From the very moment assisted living enters your mind, be open about it. If possible, approach the subject of assisted living before your parent needs to make the move or is actively looking into it. Starting this kind of discussion early can help your mom or dad be more open to the idea later when the time is right for them to move. Having more time to plan means you will be able to research different assisted living communities and discuss hypothetical moves ahead of time. Often times, the subject of moving into assisted living is only discussed when a move becomes immediately necessary. Don’t stress if that’s the case for you and your family. Approach the subject as soon as possible no matter where you are in your planning process.

2. Help With Research and Planning

Get online, call different assisted living communities in your area, and ask questions. Helping your parent do research and learn about different options can take a huge weight off. Chances are, you’re going to have several questions yourself. So when you find an assisted living community that seems like it might be the right fit, call and schedule a visit. A tour of the assisted living community can give you both the chance to see the place and get used to the atmosphere and the people with whom they may soon be living near.
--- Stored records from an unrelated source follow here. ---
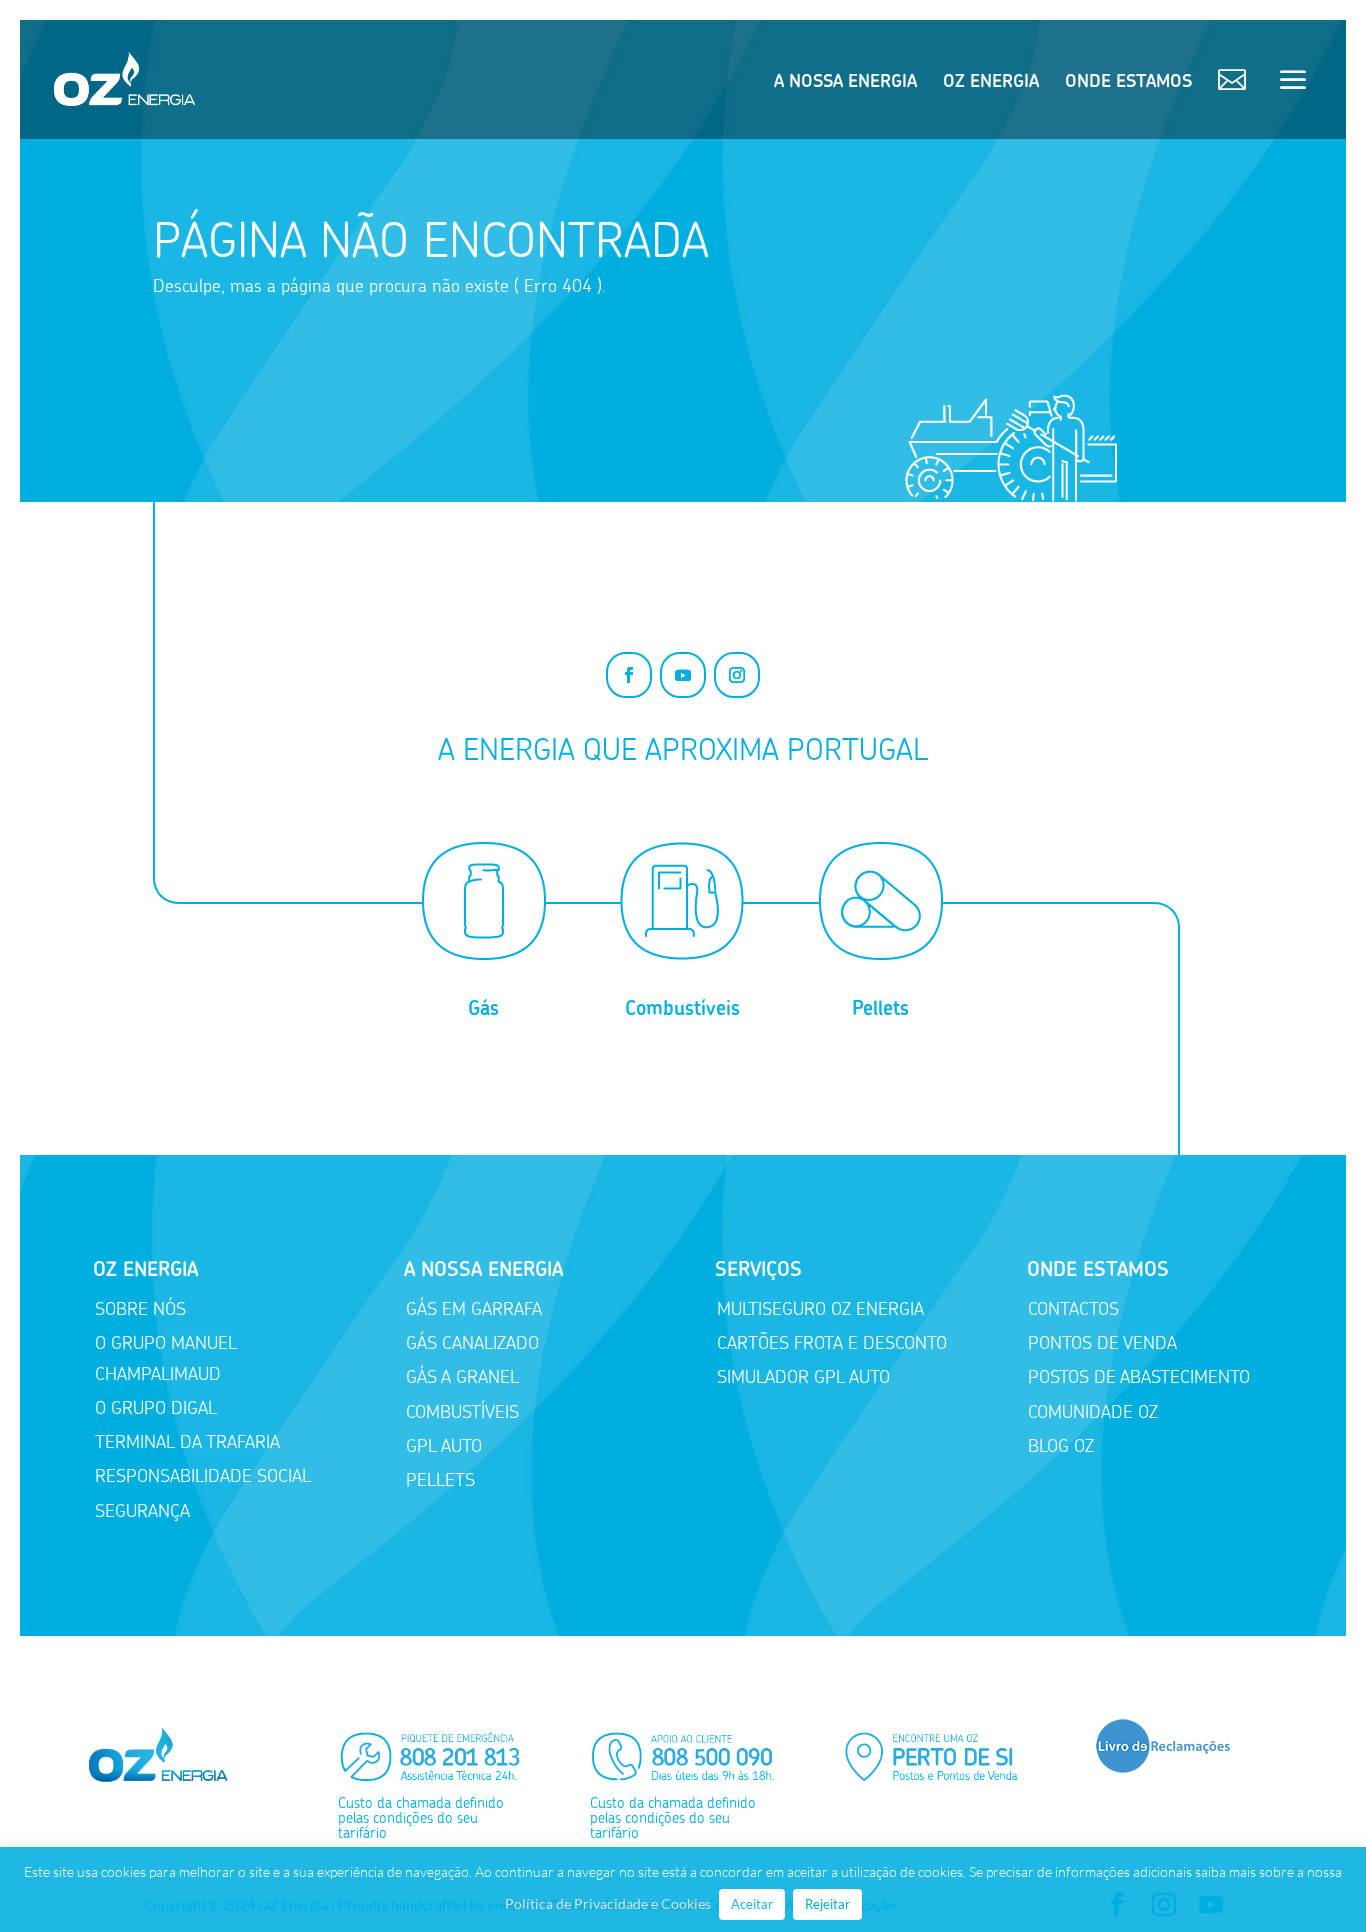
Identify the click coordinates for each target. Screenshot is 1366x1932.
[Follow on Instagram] (737, 675)
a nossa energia (845, 83)
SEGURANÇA (142, 1511)
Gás (483, 1008)
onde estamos (1128, 83)
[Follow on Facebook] (629, 675)
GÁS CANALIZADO (472, 1343)
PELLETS (440, 1480)
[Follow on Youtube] (683, 675)
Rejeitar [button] (827, 1904)
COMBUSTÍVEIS (462, 1412)
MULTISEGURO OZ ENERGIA (820, 1309)
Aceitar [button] (752, 1904)
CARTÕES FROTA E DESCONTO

3. Don’t Rush the Conversation

While it’s important to be on top of things, this conversation is not going to be a short one. You are discussing a very big life change, so remember to choose your words carefully and be gentle with responses. If mom or dad seems sad or distant during this time, remember that it is natural and expected that they might grieve the loss of an old part of their life. Tell them it’s ok to feel sadness about the change, but it’s also ok to feel excitement as well. If your senior parent doesn’t want to talk about the subject at first, back off for a little while and give them a chance to think things over and then approach it again at a time that feels better.